═══ Record extracts ═══
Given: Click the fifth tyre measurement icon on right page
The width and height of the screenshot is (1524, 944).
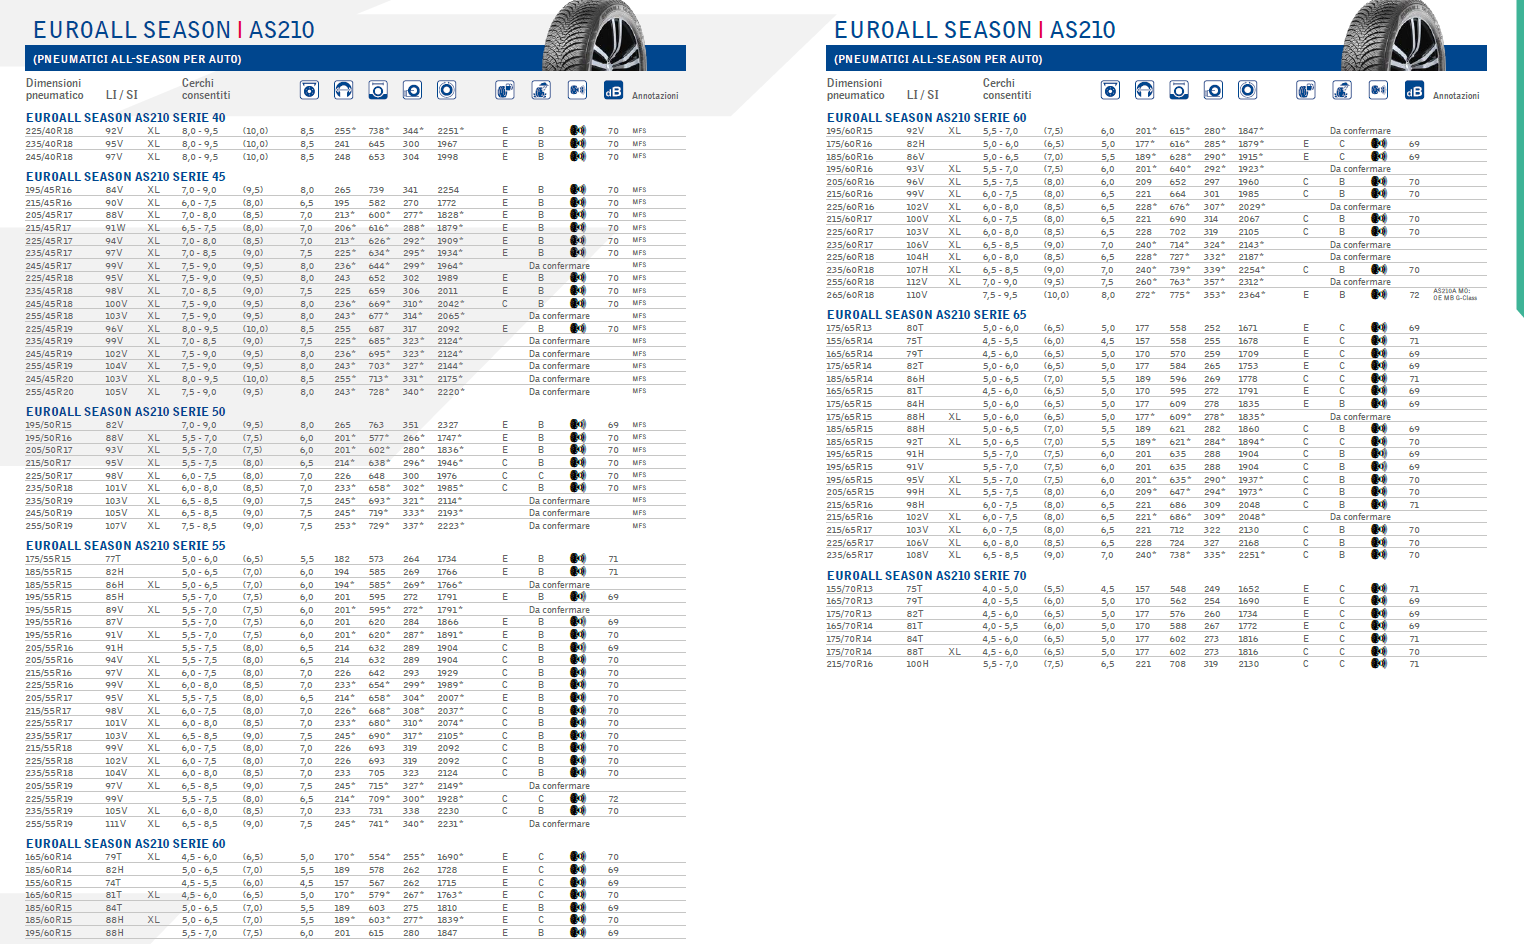Looking at the screenshot, I should pos(1247,91).
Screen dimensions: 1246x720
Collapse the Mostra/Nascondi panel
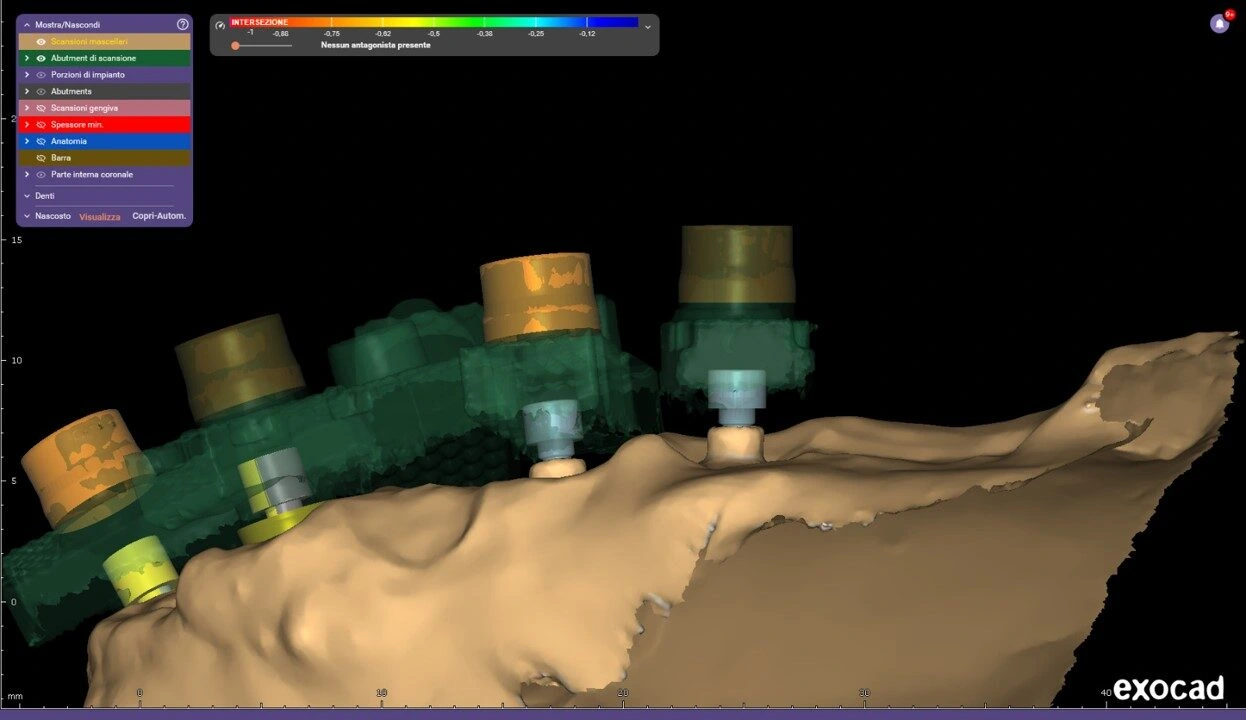tap(26, 24)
═══
Task -
Omitting all pictures, copy the preceding entries without any alteration.

Solution for this exercise -
Given: Click the fifth tyre measurement icon on right page
The width and height of the screenshot is (1524, 944).
Looking at the screenshot, I should pos(1247,91).
Screen dimensions: 1246x720
Collapse the Mostra/Nascondi panel
tap(26, 24)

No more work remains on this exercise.